Things to do
**a)** From the article on the Texas House Democrats' school finance proposal, list every distinct dollar amount it mentions. Give each amount only once.
**b)** Reproduce the part of the article on the Texas House Democrats' school finance proposal that opens with the words containing "The Texas Senate" and closes with "would get $1,000.", but replace "parochial" with "religious".
**c)** Write a continuation of the article on the Texas House Democrats' school finance proposal, starting after its final sentence.

Selected excerpt
---+---
Texas House Democrats push for teacher salary bumps and increases to per-student spending
The Texas House Democratic Caucus unveiled a $40 billion school finance proposal on Thursday that includes teacher salary raises and an increase to the state’s per-pupil spending.
The measure, called the Fully Fund Our Future Act, is unlikely to move forward in the chamber. It was filed to counter legislation presented by the Republican majority that would implement a school voucher-like program.
Rep. Gene Wu, D-Houston, said the point behind the legislation is showing Texans how far behind the state is when it comes to funding public schools.
“We have this bill today because it is the opposite of a voucher scam — because the voucher scam seems to take money out of the public school system, to defund education that has already been defunded,” Wu told reporters at a press conference Thursday in Austin. “This bill intends to do what we should have done all along, that we should have made education our top priority.”
The Texas Senate passed its version of school vouchers last week. The proposal would grant qualifying students $8,000 to use to pay for private or parochial schooling. Homeschoolers would get $1,000.
The Democrats' proposal would appropriate $40 billion to accomplish its goals, which include a $15,000 pay raise for all public school teachers.
Rep. Gina Hinojosa, D-Austin, said that salary bump is the cornerstone of her bill.
“It’s time we stop paying just lip service to support our Texas teachers and start paying them their actual worth,” she said.
Her proposal would also give a $5,500 bonus to school support staff like educational aides and cafeteria workers.
---+---
Dataset content
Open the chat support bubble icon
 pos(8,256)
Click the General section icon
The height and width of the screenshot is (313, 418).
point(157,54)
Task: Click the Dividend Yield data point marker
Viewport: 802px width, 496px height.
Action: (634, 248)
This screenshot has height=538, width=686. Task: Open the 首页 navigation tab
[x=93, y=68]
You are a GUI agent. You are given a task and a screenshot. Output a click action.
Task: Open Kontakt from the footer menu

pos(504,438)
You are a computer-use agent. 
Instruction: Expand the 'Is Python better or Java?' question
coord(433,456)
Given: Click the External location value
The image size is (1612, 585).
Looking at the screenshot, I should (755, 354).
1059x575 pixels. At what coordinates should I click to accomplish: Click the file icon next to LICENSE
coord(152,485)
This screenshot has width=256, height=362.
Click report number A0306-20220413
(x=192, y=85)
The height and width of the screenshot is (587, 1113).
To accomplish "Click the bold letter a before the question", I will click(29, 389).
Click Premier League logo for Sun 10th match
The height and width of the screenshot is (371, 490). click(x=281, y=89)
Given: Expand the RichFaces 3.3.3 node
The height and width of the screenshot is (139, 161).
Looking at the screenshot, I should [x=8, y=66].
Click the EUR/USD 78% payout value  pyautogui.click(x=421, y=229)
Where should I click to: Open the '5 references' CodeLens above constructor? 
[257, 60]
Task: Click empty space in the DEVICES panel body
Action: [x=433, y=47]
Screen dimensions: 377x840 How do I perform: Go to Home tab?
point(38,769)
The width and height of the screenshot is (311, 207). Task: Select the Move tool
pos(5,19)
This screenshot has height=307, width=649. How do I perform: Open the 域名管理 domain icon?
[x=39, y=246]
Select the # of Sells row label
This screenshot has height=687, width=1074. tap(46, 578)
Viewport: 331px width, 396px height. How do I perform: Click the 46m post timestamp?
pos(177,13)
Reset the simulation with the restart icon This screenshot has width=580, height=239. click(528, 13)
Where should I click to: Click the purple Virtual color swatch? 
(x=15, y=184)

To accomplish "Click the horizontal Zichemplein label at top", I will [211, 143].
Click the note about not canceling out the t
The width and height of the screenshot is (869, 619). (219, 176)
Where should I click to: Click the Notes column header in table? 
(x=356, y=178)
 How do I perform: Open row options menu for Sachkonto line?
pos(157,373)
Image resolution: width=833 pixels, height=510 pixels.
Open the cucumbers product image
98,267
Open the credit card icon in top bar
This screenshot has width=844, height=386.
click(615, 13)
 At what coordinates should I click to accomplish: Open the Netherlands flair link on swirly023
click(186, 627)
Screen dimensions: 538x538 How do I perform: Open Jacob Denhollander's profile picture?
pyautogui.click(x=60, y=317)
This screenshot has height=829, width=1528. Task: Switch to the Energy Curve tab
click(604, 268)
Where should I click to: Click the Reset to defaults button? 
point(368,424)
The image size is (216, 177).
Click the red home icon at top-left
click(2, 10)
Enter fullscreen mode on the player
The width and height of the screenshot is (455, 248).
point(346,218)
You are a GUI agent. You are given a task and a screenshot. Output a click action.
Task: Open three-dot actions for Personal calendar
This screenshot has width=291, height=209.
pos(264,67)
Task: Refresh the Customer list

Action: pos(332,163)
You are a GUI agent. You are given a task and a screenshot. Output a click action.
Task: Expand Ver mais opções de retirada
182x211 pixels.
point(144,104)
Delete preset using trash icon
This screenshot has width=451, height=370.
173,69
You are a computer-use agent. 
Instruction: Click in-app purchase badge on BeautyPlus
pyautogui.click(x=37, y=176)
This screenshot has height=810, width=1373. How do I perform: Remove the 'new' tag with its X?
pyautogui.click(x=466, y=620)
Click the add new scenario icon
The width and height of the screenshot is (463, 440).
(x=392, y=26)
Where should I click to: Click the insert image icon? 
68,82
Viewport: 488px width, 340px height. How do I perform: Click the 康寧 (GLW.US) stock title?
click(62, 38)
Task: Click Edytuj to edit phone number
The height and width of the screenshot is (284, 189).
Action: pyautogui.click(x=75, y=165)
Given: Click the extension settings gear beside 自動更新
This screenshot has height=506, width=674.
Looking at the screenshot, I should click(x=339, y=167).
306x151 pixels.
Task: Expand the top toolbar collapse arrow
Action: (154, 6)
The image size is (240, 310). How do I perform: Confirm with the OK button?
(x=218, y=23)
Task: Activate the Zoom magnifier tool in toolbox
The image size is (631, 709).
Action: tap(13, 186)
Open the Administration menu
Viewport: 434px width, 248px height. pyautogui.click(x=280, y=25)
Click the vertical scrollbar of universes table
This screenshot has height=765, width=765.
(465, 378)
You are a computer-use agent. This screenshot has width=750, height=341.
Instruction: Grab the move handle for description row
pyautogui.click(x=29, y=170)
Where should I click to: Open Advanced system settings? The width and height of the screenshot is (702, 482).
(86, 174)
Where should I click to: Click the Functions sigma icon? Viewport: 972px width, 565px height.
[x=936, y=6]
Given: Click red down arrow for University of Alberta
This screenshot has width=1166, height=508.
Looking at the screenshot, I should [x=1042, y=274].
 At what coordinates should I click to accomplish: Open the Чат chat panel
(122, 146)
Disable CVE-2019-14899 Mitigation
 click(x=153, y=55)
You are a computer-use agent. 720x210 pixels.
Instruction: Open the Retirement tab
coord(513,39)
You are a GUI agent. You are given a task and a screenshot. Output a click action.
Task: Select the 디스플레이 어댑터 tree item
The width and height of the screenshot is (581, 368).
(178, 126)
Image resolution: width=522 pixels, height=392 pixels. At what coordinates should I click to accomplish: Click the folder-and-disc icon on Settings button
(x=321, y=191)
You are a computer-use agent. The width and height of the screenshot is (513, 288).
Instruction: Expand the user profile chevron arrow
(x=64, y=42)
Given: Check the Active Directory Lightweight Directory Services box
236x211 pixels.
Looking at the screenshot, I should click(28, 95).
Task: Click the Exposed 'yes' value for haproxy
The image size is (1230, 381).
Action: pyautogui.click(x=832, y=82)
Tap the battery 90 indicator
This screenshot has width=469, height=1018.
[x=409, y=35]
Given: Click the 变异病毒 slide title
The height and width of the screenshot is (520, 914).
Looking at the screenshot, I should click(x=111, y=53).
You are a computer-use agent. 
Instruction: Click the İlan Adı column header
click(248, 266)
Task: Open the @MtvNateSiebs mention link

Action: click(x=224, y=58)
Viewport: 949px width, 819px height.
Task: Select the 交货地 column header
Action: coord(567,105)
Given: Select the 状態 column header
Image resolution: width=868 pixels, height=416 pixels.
---+---
Per-task outputs
**a)**
$40 billion
$8,000
$1,000
$15,000
$5,500

**b)**
The Texas Senate passed its version of school vouchers last week. The proposal would grant qualifying students $8,000 to use to pay for private or religious schooling. Homeschoolers would get $1,000.

**c)**
It would also increase the basic allotment — the dollar amount public schools get per student — to $8,947. The basic allotment is currently $6,160.
Public schools advocates say the current amount is not enough to educate a child in Texas and that it should be increased, something that hasn’t happened since 2019.
“It’s a wonkish, inelegant number but it’s what we need to get us to the national average or the national norm when it comes to funding our schools,” Hinojosa said.
The Democrats’ proposal faces an uphill battle and is almost certainly guaranteed to fail.
First, they are the minority in the Texas Legislature, and even if they wanted to push for salary increases for teachers, their anti-school-voucher stance could prevent them from being successful.
Gov. Greg Abbott recently said last week he won’t approve raises until the Legislature passes school vouchers.
Most of the Democratic Caucus, as well as Republican lawmakers who represent rural communities, has remained steadfast in their opposition.
“The governor is wrong to bribe legislators with what our schools and kids need to get his political ambitions met,” Hinojosa said. “We need our schools funded now.”